Diversity, Equity, & Inclusion
The promises of computation for health should be available to all persons regardless of personal or group characteristics. For CPH training and research impacts to be equitable, we commit to promoting diversity, equity and inclusion in the realms of research, teaching, and/or service. We recognize the intrinsic relationship between diversity and excellence in all our endeavors and embrace open and equitable access to opportunities for learning and development as our obligation and goal.
Governance & Leadership
CPH is led by faculty Directors Dr. Maya Petersen (UCB) and Dr. Ida Sim (UCSF), under the auspices of the Chancellors of each university. The graduate training program and the Augmented Graduate Group are under the Graduate Divisions. Faculty who are appointed in the CPH Joint Program are within the Division of Computing, Data Science, and Society at UCB and the School of Medicine at UCSF.
Why Now?
Health care accounts for almost 20% of America’s GDP. However, the promise of artificial intelligence and machine learning (AI/ML) have yet to impact the daily delivery of medicine and public health.
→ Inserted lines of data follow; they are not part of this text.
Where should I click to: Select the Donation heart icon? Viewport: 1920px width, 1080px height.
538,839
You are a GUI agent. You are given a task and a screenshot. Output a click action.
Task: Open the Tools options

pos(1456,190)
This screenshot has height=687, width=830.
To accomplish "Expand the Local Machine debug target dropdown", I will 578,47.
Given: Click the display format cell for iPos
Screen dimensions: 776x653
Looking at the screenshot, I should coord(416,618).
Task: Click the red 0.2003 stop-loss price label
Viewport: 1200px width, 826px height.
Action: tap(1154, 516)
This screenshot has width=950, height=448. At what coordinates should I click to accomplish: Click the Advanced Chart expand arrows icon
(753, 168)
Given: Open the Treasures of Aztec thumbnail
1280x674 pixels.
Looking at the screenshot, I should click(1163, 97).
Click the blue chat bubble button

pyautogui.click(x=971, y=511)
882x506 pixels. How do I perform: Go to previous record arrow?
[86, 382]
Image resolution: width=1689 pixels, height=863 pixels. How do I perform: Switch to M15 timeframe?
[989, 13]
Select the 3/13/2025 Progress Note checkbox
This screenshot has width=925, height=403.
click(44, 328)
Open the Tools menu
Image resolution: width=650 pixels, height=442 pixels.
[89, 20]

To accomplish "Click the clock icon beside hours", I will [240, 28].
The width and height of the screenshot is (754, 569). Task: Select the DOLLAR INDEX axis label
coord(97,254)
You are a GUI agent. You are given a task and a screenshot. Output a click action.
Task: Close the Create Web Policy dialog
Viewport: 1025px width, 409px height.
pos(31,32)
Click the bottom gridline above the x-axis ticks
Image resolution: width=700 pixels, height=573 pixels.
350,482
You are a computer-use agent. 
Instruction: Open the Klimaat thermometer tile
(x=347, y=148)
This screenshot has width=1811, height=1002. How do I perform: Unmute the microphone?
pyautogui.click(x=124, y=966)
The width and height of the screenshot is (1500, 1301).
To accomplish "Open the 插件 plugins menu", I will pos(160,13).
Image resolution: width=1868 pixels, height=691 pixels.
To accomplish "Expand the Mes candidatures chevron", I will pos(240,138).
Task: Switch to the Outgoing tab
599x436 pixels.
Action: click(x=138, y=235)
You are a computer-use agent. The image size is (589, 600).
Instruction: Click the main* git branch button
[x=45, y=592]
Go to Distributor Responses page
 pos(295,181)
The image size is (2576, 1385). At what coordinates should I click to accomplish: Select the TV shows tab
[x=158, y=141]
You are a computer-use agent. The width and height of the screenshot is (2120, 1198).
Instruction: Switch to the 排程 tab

The CPH program grew out of a series of collaborative discussions between UCSF and UC Berkeley between 2019 and 2020 that identified the intersection of health and computation as a singular opportunity for a cross-campus initiative. A Joint Program Working Group refined the idea in 2020-2021. CPH was launched in Fall 2021 with a significant 8-figure gift to recruit 4 endowed faculty and to establish a PhD and a Designated Emphasis program.
The Program is now fully established with 3 new endowed faculty hires, a Graduate Group comprising 42 faculty across UCB and UCSF, an inaugural class of Designated Emphasis students, and open applications for our first PhD class and for an additional endowed faculty position.